Continúo con la lectura de la historia de la doncella secuestrada y recluida en la torre de un castillo.

Paso la hoja, voy leyendo el texto para ir siguiendo, para ir conociendo, para llegar al fondo de una historia (es decir: de una cópula) de la que, finalmente, no participaré plenamente.

Asisto, en la lectura de este relato, a una lenta, progresiva y medida (con la anécdota narrativa, el desarrollo dramático, cada uno de los capítulos, las descripciones, los diálogos, las elipsis…) revelación (despojamiento: se desnuda el cuerpo de coberturas, se deshace el nudo de la intriga) del sexo.

Relato de erotismo y relato de suspense, donde se demora la definitiva puesta en escena de la cópula (o de la muerte, y de la muerte) para dejarnos —a los lectores— fatalmente fuera de su conclusión: fuera del coito y fuera de la muerte.

Es como la pasión y muerte del deseo vivida y visionada en las strip-teaseuses. El deseo de llegar al último punto del strip-tease, al despojamiento final de la última pieza de ropa (que es siempre la que cubre el sexo), aquella en que precisamente muere el deseo.

Todo strip-tease, no obstante, vuelve siempre a empezar. Su sentido reside, precisamente, en su estructura de reiteración. Del mismo modo, la historia del acoso, seducción y ultraje de la virginal muchacha se inicia nuevamente en la primera página del libro.

Con su trenza dorada, con su piel muy fina y clara, con su uniforme gris, con sus medias blancas, la joven estudiante entra en este momento en la sala de lectura.

Como si estuviese mirando hacia el infinito, con sus ojos verdes, se dirige directamente al fichero, y allí mismo llena su ficha, con los datos del mismo libro de siempre, posiblemente.

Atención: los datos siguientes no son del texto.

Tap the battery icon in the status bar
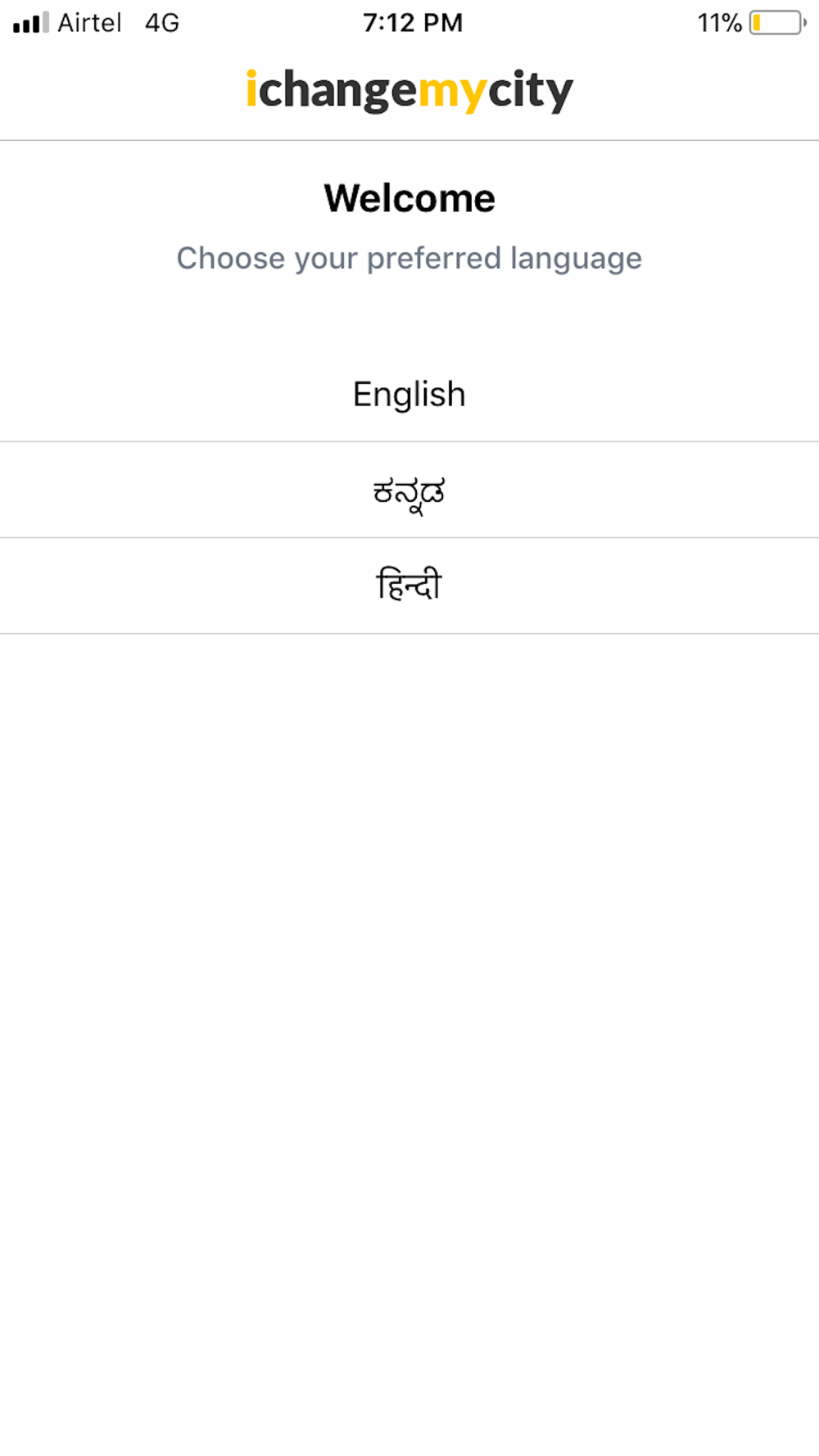 (778, 22)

Ella misma también, como de costumbre, balanceando ligeramente las caderas, haciendo así mover la orilla de la falda, va a la estantería, sube a la escalera de mano y coge su libro.

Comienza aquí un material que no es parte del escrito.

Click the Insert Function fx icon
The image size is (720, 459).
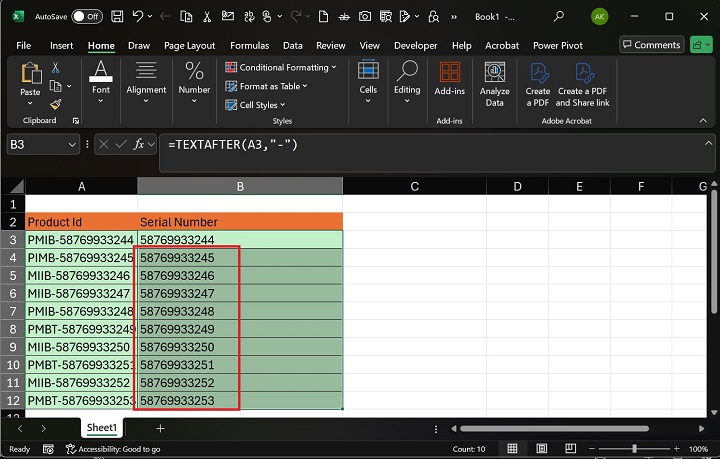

Dejo en suspenso la lectura. Desde mi asiento, contemplo a la muchacha; voy siguiendo sus movimientos al subir y bajar la escalera, cogiendo el libro (uno de formato más bien grande y de cubiertas rojizas, de aspecto antiguo); veo cómo se lo lleva a una mesita situada en el extremo opuesto de la sala. Allí se sienta, de cara a mi, un poco de perfil, y durante varias horas no hace otra cosa que leer, o quizás contemplar, las páginas del libro.

En todo este tiempo, apenas levanta la vista de la lectura, y cuando lo hace sus ojos parecen en blanco. Se queda mucho rato ante la misma página, y su rostro pasa a menudo de la rojez sanguínea a la blancura de la muerte. La luz eléctrica, la distancia que nos separa, mi propia visión, podrían ser, no obstante, la causa de estas transformaciones.

De tanto mirar fijamente a la muchacha, llego a perder el sentido de la realidad, y por momentos no veo allí, ante mis ojos, más que una imagen de la joven lectora: la que yo proyecto sobre ella.

Escribo. Escribo su imagen, la fijo sobre el papel.

Describo su cuerpo, sus cabellos, su rostro, sus ojos y su mirada.

Ahora cierra los ojos; permanece así largo tiempo. Después vuelve a abrirlos y cierra el libro.

Suspendo la escritura.

Cuando la colegiala va a dejar el libro en su estante, en la parte más alta de la estantería, yo me encuentro cerca de la escalera. En el momento en que la muchacha ha alcanzado ya el último peldaño, paso justo por debajo y doy una rápida mirada bajo sus faldas: las blancas medias le llegan hasta un poco más arriba de las corvas; después, la desnudez de los muslos resplandece hasta el trasero. Me parece que no lleva bragas.